WHAT TO PRODUCE: Please copy out the rows below with "Register For Free" changed to "Join For Free" and nothing else altered.

● ● ● ● ● ● ●

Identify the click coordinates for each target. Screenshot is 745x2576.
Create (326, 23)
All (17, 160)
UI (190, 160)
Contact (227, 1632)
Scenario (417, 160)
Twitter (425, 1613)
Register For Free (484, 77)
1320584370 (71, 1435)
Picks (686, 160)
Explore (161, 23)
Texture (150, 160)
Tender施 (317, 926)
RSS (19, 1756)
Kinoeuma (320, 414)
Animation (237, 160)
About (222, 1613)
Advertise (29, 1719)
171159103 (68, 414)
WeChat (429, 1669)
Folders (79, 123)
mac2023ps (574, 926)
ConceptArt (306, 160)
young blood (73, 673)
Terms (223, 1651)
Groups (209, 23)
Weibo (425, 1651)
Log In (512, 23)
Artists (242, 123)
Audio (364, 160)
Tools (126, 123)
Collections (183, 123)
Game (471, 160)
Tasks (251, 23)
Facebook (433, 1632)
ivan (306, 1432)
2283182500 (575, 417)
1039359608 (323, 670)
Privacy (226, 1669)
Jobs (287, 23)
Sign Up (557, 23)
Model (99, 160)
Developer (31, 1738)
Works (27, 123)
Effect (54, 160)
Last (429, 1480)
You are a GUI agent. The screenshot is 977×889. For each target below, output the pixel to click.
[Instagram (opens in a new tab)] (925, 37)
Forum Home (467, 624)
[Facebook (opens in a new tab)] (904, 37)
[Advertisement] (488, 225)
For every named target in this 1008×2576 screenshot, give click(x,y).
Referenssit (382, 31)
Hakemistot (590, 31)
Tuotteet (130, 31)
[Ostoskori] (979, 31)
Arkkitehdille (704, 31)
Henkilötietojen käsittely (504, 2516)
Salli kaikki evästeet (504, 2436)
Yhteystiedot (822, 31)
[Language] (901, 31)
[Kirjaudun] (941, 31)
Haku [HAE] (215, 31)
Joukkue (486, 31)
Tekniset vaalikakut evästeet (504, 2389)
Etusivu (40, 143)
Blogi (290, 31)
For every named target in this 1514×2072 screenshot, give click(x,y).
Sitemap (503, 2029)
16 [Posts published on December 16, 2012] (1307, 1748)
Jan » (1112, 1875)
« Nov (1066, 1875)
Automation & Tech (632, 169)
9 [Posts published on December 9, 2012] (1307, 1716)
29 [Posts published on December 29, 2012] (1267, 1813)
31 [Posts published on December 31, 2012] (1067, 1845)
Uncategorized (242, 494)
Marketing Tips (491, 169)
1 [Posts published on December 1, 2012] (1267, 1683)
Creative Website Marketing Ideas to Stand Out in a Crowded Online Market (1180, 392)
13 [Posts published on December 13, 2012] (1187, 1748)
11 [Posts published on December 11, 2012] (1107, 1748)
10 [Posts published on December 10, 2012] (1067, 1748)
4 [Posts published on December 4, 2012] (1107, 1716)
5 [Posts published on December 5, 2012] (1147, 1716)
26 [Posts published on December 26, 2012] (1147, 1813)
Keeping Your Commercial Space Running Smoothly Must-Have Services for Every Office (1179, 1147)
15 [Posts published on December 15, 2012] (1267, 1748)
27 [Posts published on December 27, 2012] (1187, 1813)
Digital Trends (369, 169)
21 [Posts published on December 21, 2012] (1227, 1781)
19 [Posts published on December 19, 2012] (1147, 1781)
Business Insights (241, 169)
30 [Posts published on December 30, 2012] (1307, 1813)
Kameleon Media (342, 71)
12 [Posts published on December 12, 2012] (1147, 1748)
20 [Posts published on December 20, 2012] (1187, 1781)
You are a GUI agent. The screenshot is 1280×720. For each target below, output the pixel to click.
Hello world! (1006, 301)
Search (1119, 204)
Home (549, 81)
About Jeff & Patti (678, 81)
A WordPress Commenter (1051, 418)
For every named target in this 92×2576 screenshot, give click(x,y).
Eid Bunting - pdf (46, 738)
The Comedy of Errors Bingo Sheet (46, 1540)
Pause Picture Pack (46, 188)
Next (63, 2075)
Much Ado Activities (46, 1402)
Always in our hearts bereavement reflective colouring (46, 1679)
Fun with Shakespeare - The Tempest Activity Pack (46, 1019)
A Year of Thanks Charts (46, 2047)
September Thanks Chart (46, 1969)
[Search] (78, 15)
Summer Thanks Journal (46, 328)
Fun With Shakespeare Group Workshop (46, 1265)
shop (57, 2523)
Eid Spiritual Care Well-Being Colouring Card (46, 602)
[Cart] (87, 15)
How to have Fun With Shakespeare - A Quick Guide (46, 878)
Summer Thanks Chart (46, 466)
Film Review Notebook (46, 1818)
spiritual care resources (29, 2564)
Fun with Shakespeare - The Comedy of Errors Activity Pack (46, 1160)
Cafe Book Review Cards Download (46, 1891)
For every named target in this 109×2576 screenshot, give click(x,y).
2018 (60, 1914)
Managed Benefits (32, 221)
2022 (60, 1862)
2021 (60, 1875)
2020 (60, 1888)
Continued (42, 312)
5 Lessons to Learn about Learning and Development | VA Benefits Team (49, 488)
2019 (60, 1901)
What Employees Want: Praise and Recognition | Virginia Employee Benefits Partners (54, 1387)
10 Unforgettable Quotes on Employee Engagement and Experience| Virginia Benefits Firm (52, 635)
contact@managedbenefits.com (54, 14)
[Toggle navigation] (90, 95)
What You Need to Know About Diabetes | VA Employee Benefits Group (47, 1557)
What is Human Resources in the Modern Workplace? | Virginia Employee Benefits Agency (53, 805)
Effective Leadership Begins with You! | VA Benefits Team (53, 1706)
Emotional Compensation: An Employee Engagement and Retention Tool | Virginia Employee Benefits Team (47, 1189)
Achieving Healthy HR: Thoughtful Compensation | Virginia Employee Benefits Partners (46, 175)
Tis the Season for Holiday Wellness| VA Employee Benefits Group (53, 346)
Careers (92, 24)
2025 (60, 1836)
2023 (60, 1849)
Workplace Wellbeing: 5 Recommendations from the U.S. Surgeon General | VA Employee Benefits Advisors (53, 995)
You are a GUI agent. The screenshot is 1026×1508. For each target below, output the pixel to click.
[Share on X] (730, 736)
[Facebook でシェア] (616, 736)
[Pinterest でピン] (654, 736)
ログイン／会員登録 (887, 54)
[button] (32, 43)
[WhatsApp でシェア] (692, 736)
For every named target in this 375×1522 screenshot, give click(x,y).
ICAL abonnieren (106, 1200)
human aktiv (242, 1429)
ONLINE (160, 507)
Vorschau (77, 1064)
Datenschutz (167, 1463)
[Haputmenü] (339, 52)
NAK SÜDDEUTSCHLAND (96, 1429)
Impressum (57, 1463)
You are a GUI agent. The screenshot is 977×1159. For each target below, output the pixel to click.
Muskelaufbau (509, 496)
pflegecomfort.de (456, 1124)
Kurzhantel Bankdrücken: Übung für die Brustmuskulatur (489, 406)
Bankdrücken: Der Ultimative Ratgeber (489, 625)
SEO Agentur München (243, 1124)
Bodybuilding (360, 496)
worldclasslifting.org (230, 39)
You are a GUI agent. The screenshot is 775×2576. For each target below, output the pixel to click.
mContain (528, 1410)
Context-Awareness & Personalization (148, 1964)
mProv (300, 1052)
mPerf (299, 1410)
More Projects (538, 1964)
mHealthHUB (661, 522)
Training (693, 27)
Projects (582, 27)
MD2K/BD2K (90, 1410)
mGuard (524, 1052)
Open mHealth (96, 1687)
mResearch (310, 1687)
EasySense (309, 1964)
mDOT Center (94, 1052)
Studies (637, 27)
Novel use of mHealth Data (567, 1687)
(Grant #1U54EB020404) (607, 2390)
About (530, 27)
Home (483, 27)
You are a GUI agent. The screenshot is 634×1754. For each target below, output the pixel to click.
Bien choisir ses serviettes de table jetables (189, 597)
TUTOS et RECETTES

● ● ● ● ● ● ●

WRITTEN RESPONSE:
Identify the click coordinates for each target. Screenshot is 745x2576.
Create (326, 23)
All (17, 160)
UI (190, 160)
Contact (227, 1632)
Scenario (417, 160)
Twitter (425, 1613)
Join For Free (484, 77)
1320584370 (71, 1435)
Picks (686, 160)
Explore (161, 23)
Texture (150, 160)
Tender施 (317, 926)
RSS (19, 1756)
Kinoeuma (320, 414)
Animation (237, 160)
About (222, 1613)
Advertise (29, 1719)
171159103 (68, 414)
WeChat (429, 1669)
Folders (79, 123)
mac2023ps (574, 926)
ConceptArt (306, 160)
young blood (73, 673)
Terms (223, 1651)
Groups (209, 23)
Weibo (425, 1651)
Log In (512, 23)
Artists (242, 123)
Audio (364, 160)
Tools (126, 123)
Collections (183, 123)
Game (471, 160)
Tasks (251, 23)
Facebook (433, 1632)
ivan (306, 1432)
2283182500 (575, 417)
1039359608 (323, 670)
Privacy (226, 1669)
Jobs (287, 23)
Sign Up (557, 23)
Model (99, 160)
Developer (31, 1738)
Works (27, 123)
Effect (54, 160)
Last (429, 1480)
You are a GUI agent. The screenshot is 977×889. For each target below, output the pixel to click.
[Instagram (opens in a new tab)] (925, 37)
Forum Home (467, 624)
[Facebook (opens in a new tab)] (904, 37)
[Advertisement] (488, 225)
For every named target in this 1008×2576 screenshot, give click(x,y).
Referenssit (382, 31)
Hakemistot (590, 31)
Tuotteet (130, 31)
[Ostoskori] (979, 31)
Arkkitehdille (704, 31)
Henkilötietojen käsittely (504, 2516)
Salli kaikki evästeet (504, 2436)
Yhteystiedot (822, 31)
[Language] (901, 31)
[Kirjaudun] (941, 31)
Haku [HAE] (215, 31)
Joukkue (486, 31)
Tekniset vaalikakut evästeet (504, 2389)
Etusivu (40, 143)
Blogi (290, 31)
For every named target in this 1514×2072 screenshot, give click(x,y).
Sitemap (503, 2029)
16 [Posts published on December 16, 2012] (1307, 1748)
Jan » (1112, 1875)
« Nov (1066, 1875)
Automation & Tech (632, 169)
9 [Posts published on December 9, 2012] (1307, 1716)
29 [Posts published on December 29, 2012] (1267, 1813)
31 [Posts published on December 31, 2012] (1067, 1845)
Uncategorized (242, 494)
Marketing Tips (491, 169)
1 [Posts published on December 1, 2012] (1267, 1683)
Creative Website Marketing Ideas to Stand Out in a Crowded Online Market (1180, 392)
13 [Posts published on December 13, 2012] (1187, 1748)
11 [Posts published on December 11, 2012] (1107, 1748)
10 [Posts published on December 10, 2012] (1067, 1748)
4 [Posts published on December 4, 2012] (1107, 1716)
5 [Posts published on December 5, 2012] (1147, 1716)
26 [Posts published on December 26, 2012] (1147, 1813)
Keeping Your Commercial Space Running Smoothly Must-Have Services for Every Office (1179, 1147)
15 [Posts published on December 15, 2012] (1267, 1748)
27 [Posts published on December 27, 2012] (1187, 1813)
Digital Trends (369, 169)
21 [Posts published on December 21, 2012] (1227, 1781)
19 [Posts published on December 19, 2012] (1147, 1781)
Business Insights (241, 169)
30 [Posts published on December 30, 2012] (1307, 1813)
Kameleon Media (342, 71)
12 [Posts published on December 12, 2012] (1147, 1748)
20 [Posts published on December 20, 2012] (1187, 1781)
You are a GUI agent. The screenshot is 1280×720. For each target below, output the pixel to click.
Hello world! (1006, 301)
Search (1119, 204)
Home (549, 81)
About Jeff & Patti (678, 81)
A WordPress Commenter (1051, 418)
For every named target in this 92×2576 screenshot, give click(x,y).
Eid Bunting - pdf (46, 738)
The Comedy of Errors Bingo Sheet (46, 1540)
Pause Picture Pack (46, 188)
Next (63, 2075)
Much Ado Activities (46, 1402)
Always in our hearts bereavement reflective colouring (46, 1679)
Fun with Shakespeare - The Tempest Activity Pack (46, 1019)
A Year of Thanks Charts (46, 2047)
September Thanks Chart (46, 1969)
[Search] (78, 15)
Summer Thanks Journal (46, 328)
Fun With Shakespeare Group Workshop (46, 1265)
shop (57, 2523)
Eid Spiritual Care Well-Being Colouring Card (46, 602)
[Cart] (87, 15)
How to have Fun With Shakespeare - A Quick Guide (46, 878)
Summer Thanks Chart (46, 466)
Film Review Notebook (46, 1818)
spiritual care resources (29, 2564)
Fun with Shakespeare - The Comedy of Errors Activity Pack (46, 1160)
Cafe Book Review Cards Download (46, 1891)
For every named target in this 109×2576 screenshot, give click(x,y).
2018 (60, 1914)
Managed Benefits (32, 221)
2022 (60, 1862)
2021 (60, 1875)
2020 (60, 1888)
Continued (42, 312)
5 Lessons to Learn about Learning and Development | VA Benefits Team (49, 488)
2019 (60, 1901)
What Employees Want: Praise and Recognition | Virginia Employee Benefits Partners (54, 1387)
10 Unforgettable Quotes on Employee Engagement and Experience| Virginia Benefits Firm (52, 635)
contact@managedbenefits.com (54, 14)
[Toggle navigation] (90, 95)
What You Need to Know About Diabetes | VA Employee Benefits Group (47, 1557)
What is Human Resources in the Modern Workplace? | Virginia Employee Benefits Agency (53, 805)
Effective Leadership Begins with You! | VA Benefits Team (53, 1706)
Emotional Compensation: An Employee Engagement and Retention Tool | Virginia Employee Benefits Team (47, 1189)
Achieving Healthy HR: Thoughtful Compensation | Virginia Employee Benefits Partners (46, 175)
Tis the Season for Holiday Wellness| VA Employee Benefits Group (53, 346)
Careers (92, 24)
2025 (60, 1836)
2023 (60, 1849)
Workplace Wellbeing: 5 Recommendations from the U.S. Surgeon General | VA Employee Benefits Advisors (53, 995)
You are a GUI agent. The screenshot is 1026×1508. For each target below, output the pixel to click.
[Share on X] (730, 736)
[Facebook でシェア] (616, 736)
[Pinterest でピン] (654, 736)
ログイン／会員登録 (887, 54)
[button] (32, 43)
[WhatsApp でシェア] (692, 736)
For every named target in this 375×1522 screenshot, give click(x,y).
ICAL abonnieren (106, 1200)
human aktiv (242, 1429)
ONLINE (160, 507)
Vorschau (77, 1064)
Datenschutz (167, 1463)
[Haputmenü] (339, 52)
NAK SÜDDEUTSCHLAND (96, 1429)
Impressum (57, 1463)
You are a GUI agent. The screenshot is 977×1159. For each target below, output the pixel to click.
Muskelaufbau (509, 496)
pflegecomfort.de (456, 1124)
Kurzhantel Bankdrücken: Übung für die Brustmuskulatur (489, 406)
Bankdrücken: Der Ultimative Ratgeber (489, 625)
SEO Agentur München (243, 1124)
Bodybuilding (360, 496)
worldclasslifting.org (230, 39)
You are a GUI agent. The screenshot is 775×2576. For each target below, output the pixel to click.
mContain (528, 1410)
Context-Awareness & Personalization (148, 1964)
mProv (300, 1052)
mPerf (299, 1410)
More Projects (538, 1964)
mHealthHUB (661, 522)
Training (693, 27)
Projects (582, 27)
MD2K/BD2K (90, 1410)
mGuard (524, 1052)
Open mHealth (96, 1687)
mResearch (310, 1687)
EasySense (309, 1964)
mDOT Center (94, 1052)
Studies (637, 27)
Novel use of mHealth Data (567, 1687)
(Grant #1U54EB020404) (607, 2390)
About (530, 27)
Home (483, 27)
You are a GUI agent. The screenshot is 634×1754. For each target below, output the pixel to click.
Bien choisir ses serviettes de table jetables (189, 597)
TUTOS et RECETTES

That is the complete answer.